Physical Education is an integral part of the Christ the King School curriculum. The instructional program is designed to promote and encourage physical fitness, develop fundamental motor skills, emphasize safety, stimulate social and cognitive development, and encourage decision-making, problem solving, and cooperation. All areas are addressed within the context of a Catholic environment supporting the honor system and sportsmanship at its best.
In P.E. students will be exposed to a wide variety of sports, skills, and activities. As a result students will have the necessary opportunities to refine their personal abilities and needs. Placing an emphasis on participation rather than on the development of the gifted athlete is a prime goal. The units of study vary greatly according to each grade's skill level.
In primary grades skill building in nonlocomotor and locomotor movement, physical fitness, rhythms and dance, and safety and cooperation are the main topics of concentration. Upper grades focus on building skills in all of the above areas, with the addition of using those skills in cooperative games.

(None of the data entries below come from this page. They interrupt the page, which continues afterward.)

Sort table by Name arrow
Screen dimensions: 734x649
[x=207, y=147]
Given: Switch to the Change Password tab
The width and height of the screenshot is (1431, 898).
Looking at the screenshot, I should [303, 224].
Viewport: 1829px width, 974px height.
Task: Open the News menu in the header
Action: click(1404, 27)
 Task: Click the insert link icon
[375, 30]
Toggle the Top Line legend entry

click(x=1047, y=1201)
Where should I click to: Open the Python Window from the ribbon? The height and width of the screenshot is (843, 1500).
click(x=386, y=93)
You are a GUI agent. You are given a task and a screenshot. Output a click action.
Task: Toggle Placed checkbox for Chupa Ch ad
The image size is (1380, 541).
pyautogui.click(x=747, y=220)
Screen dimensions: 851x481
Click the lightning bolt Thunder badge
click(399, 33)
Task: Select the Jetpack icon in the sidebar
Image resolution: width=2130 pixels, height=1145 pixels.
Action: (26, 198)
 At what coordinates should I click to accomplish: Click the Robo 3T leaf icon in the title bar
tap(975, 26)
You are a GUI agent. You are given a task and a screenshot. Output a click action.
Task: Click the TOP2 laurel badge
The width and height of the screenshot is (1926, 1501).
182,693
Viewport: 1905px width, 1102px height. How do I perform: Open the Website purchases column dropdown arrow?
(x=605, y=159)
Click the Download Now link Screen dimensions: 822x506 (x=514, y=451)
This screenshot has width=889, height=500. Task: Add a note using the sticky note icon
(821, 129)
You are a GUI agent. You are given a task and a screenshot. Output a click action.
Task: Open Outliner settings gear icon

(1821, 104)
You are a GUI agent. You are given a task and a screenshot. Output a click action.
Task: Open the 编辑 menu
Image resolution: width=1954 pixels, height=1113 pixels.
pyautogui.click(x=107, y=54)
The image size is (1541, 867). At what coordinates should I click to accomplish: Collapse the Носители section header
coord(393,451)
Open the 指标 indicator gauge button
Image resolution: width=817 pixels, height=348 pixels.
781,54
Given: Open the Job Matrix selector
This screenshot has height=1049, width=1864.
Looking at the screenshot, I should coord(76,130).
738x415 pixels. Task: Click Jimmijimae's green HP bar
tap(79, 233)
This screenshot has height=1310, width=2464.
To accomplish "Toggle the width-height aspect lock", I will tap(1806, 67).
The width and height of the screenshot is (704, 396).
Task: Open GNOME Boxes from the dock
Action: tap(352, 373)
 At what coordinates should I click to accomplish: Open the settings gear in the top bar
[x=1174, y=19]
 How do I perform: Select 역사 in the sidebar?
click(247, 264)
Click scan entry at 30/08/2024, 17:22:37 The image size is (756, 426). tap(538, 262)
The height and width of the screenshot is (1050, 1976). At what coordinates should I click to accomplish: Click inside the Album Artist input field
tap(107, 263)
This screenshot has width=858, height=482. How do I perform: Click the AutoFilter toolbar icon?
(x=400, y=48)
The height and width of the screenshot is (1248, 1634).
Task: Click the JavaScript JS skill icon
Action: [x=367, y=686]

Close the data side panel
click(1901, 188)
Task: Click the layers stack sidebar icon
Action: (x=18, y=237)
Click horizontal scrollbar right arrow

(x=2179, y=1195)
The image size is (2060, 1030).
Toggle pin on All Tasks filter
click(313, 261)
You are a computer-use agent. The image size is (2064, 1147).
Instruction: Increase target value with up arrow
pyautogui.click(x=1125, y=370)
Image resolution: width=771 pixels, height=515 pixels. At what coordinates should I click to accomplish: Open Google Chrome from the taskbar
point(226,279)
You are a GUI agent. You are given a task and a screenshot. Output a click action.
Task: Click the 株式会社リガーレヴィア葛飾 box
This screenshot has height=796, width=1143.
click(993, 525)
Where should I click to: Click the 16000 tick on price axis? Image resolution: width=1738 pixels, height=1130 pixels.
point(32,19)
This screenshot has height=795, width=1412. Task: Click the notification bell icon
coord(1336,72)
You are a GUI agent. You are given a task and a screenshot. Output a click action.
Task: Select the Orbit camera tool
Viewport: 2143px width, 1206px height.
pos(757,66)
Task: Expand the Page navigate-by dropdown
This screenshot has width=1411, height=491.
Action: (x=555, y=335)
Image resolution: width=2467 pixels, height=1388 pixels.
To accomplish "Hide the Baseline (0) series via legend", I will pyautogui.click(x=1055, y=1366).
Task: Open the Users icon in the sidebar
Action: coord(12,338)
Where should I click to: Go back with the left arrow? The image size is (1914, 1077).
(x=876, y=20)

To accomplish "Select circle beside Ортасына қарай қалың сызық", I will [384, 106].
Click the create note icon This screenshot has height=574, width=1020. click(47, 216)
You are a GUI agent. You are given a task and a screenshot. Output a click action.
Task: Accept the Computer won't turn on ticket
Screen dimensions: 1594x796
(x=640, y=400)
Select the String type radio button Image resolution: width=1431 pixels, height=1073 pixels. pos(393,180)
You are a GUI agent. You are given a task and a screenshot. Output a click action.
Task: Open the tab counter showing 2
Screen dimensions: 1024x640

Kindergarten, Pre-First, first and second grade students' activities include chasing, fleeing and dodging, locomotor and non-locomotor skills, parachute, fitness testing, striking, dance and rhythm, levels, spatial awareness, dribbling with hands and feet, gymnastics, kicking, throwing and catching, jump rope, and various games.
Third, fourth and fifth grade curriculum involves intro to volleyball, cup stacking, fitness testing, Pillo Polo, dance, crab ball, team handball, scooter handball, dribbling with hands and feet, intro to basketball, gymnastics, soccer, jump rope, aerobics, and fitness skills.
- Third grade students learn about hygiene and healthy habits.
- Fourth graders increase their knowledge of the human body in a unit on hygiene, first aid and safety. Students learn simple first aid for wounds as well as safety guidelines for the home and in emergencies.
- Fifth grade students begin learning about Family Life through a presentation and follow-up class on maturation. To preserve privacy and modesty, students learn about changes associated with puberty in a class separated by gender.
- Sixth grade students continue Family Life through a unit covering reproductive anatomy, conception and growth and development. This is taught in coordination with the religion unit and the week-long project using potato sack babies. As in all Middle School health units, this class is separated by gender.
- Seventh grade students continue Family Life studies by exploring relationships, peer pressure and substance abuse. The teachings of the Catholic Church with regard to abstinence and chastity and the benefits of living a chaste life are also discussed in this class. This unit is supported by the Guidance Counselor.
- Health for eighth grade students is devoted to healthy habits for the body. Treating your body as the temple of the Holy Spirit is a theme throughout this unit and also includes a short unit on nutrition with special attention to eating disorders.